:: Text section ::
——————
Batched GEMM with Bias, Elementwise Operation, and Permutation

This example demonstrates a Batched GEMM where each individual GEMM operation is fused with a bias addition, a second elementwise operation, and a final permutation of the output. This kernel is designed to accelerate layers that have a batch-parallel structure, such as the dense layers in a Transformer's feed-forward network, when they are part of a larger fused computational graph.

Mathematical Formulation

This operation performs B independent fused GEMM operations in parallel, where B is the batch count. For each batch item b from 0 to B-1:

  1. GEMM Stage: A standard matrix multiplication. C_{temp1[b]} = A_{[b]} \times B_{[b]}

  2. Bias Addition Stage: A bias vector D_[b] is broadcast and added. C_{temp2[b]} = C_{temp1[b]} + D_{[b]}

  3. Elementwise Stage: A second elementwise operation is performed with tensor E_[b]. C_{temp3[b]} = C_{temp2[b]} \odot E_{[b]}

  4. Permutation Stage: The final result for the batch item is permuted. F_{[b]} = \text{permute}(C_{temp3[b]})

All four stages for all B batch items are executed within a single kernel launch. The intermediate results are kept in registers and never written to global memory.

Distinction from Grouped Version:

  • In this Batched version, all B problems are uniform. They share the same dimensions (M, N, K), layouts, and permutations. The input/output tensors are accessed with a constant batch stride.
  • In the Grouped version (28_grouped_gemm_bias_e_permute), each of the G problems can have different dimensions, layouts, and strides, offering more flexibility.

Algorithmic Strategy: Batch-Parallel GEMM with Fused Epilogue

The implementation combines the scheduling strategy of Batched GEMM with the multi-stage fused epilogue.

  1. Batch Scheduling: The B independent problems are distributed across the GPU's thread blocks. The grid-wise kernel is designed such that each thread block is assigned to compute one of the B fused operations.
——————
:: Task statement ::
Continue the batched GEMM text from the point where it stops.

:: Given information ::
——————
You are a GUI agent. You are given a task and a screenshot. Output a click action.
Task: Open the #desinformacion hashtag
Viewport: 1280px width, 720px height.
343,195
——————
:: Result ::
  2. Fused GEMM Execution: Once a thread block is assigned a batch item b, it executes a complete fused GEMM for that item's specific data. This involves:

    • Calculating the base memory addresses for A_{[b]}, B_{[b]}, D_{[b]}, E_{[b]}, and F_{[b]} using the batch index and the constant batch stride.
    • Executing a standard tiled GEMM for A_{[b]} \times B_{[b]}, accumulating the result in registers.
    • Executing the fused epilogue:
      • Load the bias D_[b] and add it.
      • Load the elementwise tensor E_[b] and apply the operation.
      • Calculate the permuted destination coordinates and write the final result to F_{[b].

This approach is extremely efficient when the batch size B is large enough to saturate the GPU's parallelism.

Source Code Organization

Build and Run

Prerequisites

Ensure the Composable Kernel library is built and installed.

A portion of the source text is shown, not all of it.